__EXERCISE__: Extend the ranked-choice voting piece below, picking up right after its last line.

EXCERPT TO READ Start Marker

It eliminates the “spoiler effect”—third-party candidates don’t ruin races.
New voices can run without fear of vote-splitting.
Negative campaigning takes a hit—trash your opponents and lose their supporters’ second-choice votes.
Saves money by avoiding expensive runoffs and second-round elections.
Lowers the barrier to entry for women and candidates of color.
Candidates who win majorities in primaries perform better in general elections.
Funny. Tenney is co-chair of the House Election Integrity Caucus—but she opposes Ranked-Choice Voting, a system that strengthens election integrity. Maybe that’s because absolute integrity threatens her re-election chances.
Who’s Using Ranked-Choice Voting?
Ranked-choice voting is already the law in Maine and Alaska. It was how Alaska Senator Lisa Murkowski, a Republican, held her seat in 2022—despite a Trump-backed challenger nipping at her heels.
That’s why Tenney and the MAGA crowd are terrified of Ranked-Choice Voting. When voters have real choices, extremists like Tenney don’t do so well.
Because when democracy opens the door to majority rule, the grifters, grandstanders, and grievance peddlers get pushed to the back of the line.

Ranked-Choice Voting Is Used In:
- Heisman Trophy (College Football)
- National Basketball Association, Most Valuable Player, Rookie of the Year, and Other Honors
- National Hockey League, Awards (Hart Trophy, Norris Trophy, etc.)
- Major League Baseball, Most Valuable Player and Cy Young Awards
- Formula 1 Driver of the Day / Season Awards
- Academy Awards (Oscars) – Best Picture
- Hugo Awards – Science fiction & fantasy literature
- Pulitzer Prizes
- American Bar Association
- American Political Science Association
- League of Women Voters
- Sierra Club – Board elections
- Democratic and Republican party caucuses (some states use RCV to allocate delegates)

EXCERPT TO READ End Marker
RAW DATA Start Marker

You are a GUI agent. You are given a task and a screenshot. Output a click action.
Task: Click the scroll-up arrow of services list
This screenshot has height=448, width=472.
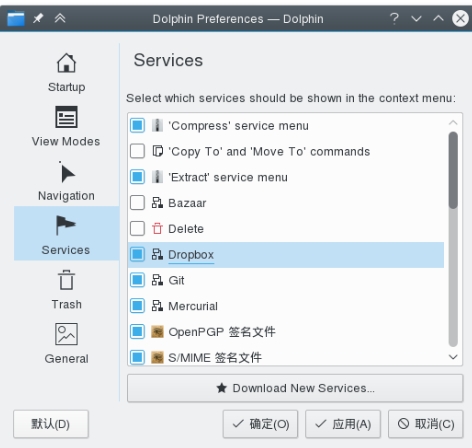point(453,122)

RAW DATA End Marker

__TASK RESPONSE__:
- Reddit, Discord, and other online forums for community decisions.
- Open-source software governance
- Many universities for faculty committees, alumni boards, and elections for trustees.
- The “Match” for medical and dental students applying for residency programs.
Why Are Tenney and Republicans Against Ranked-Choice Voting?
Simple. Ranked-choice voting makes it harder to rig elections in favor of party extremists—and easier for moderates and independents to win. That’s a problem if your political career is built on sneaking through low-turnout primaries and riding partisan tailwinds – like Tenney.
Tenney thrives in base-driven environments where winning just 46.5% of the vote is enough to land a seat in Congress. Case in point: her 2016 victory in NY-22. She didn’t win a majority—she won a three-way race with a plurality, beating Democrat Kim Myers and independent Martin Babinec. In 2020, she barely scraped by against Democrat Anthony Brindisi—by just 109 votes, with a third candidate splitting Brindisi’s vote. In both elections, a ranked-choice system would’ve changed the outcome.
It turns out that when you give people more choices, they don’t always choose the loudest voice in the room.
So it’s no surprise that Tenney is all-in on banning Ranked-Choice Voting nationwide. She’s not acting alone. This is part of the GOP’s larger effort to limit access, reduce turnout, and lock in structural advantages—whether it’s through the SAVE Act, “The One Choice, One Vote” Act, gerrymandering, or good old-fashioned disinformation.
Ranked-choice voting threatens the Republican voter suppression strategy.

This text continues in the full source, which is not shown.